# start of EXCERPTED RECORDS

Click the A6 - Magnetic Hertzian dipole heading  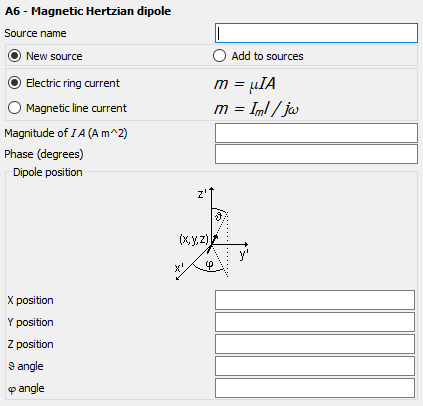pos(88,11)
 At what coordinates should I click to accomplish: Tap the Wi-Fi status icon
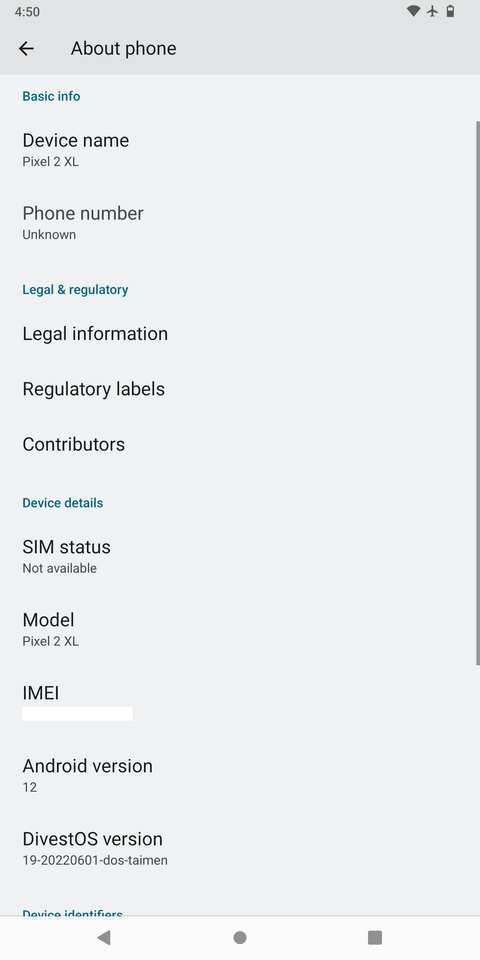(413, 11)
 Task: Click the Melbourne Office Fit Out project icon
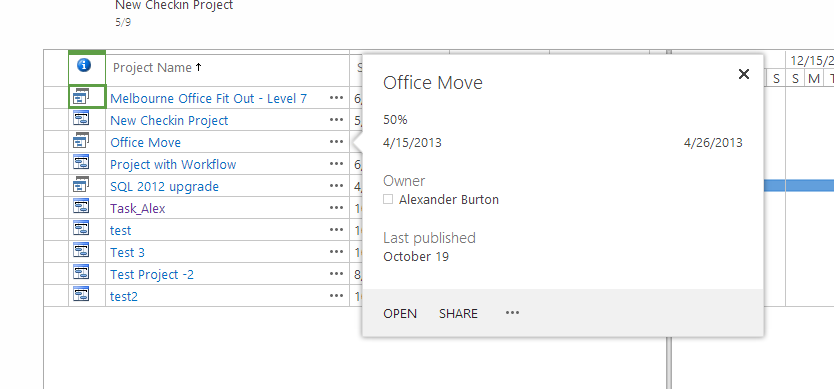click(x=81, y=96)
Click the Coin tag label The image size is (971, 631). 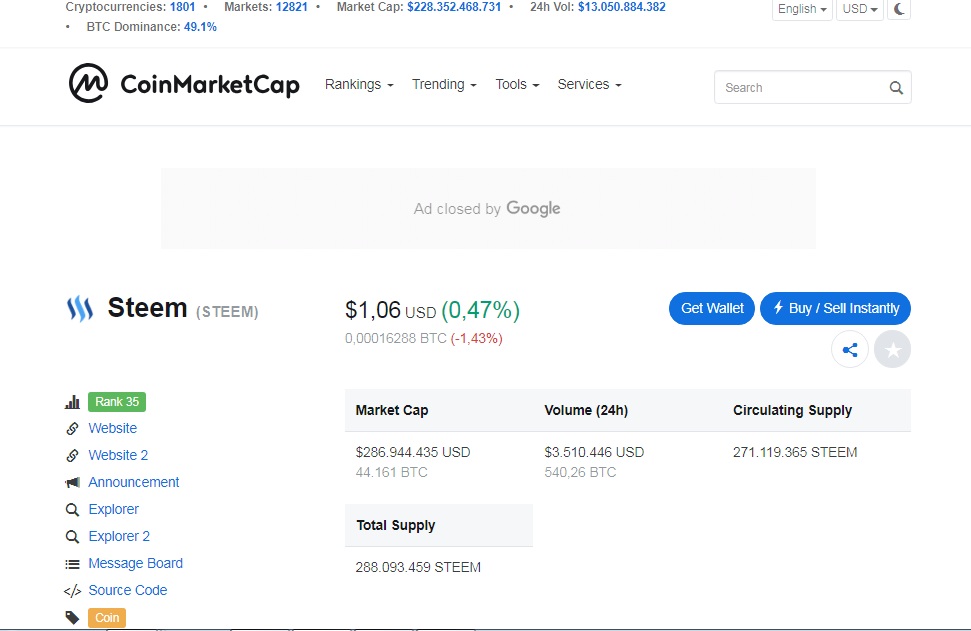[107, 618]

# end of EXCERPTED RECORDS

EXERCISE AIM >> Gather every line in the entries above that contains the string "icon". Case counts, so uppercase and lowercase letters must match exactly.

TASK ANSWER >>
 At what coordinates should I click to accomplish: Tap the Wi-Fi status icon
 Task: Click the Melbourne Office Fit Out project icon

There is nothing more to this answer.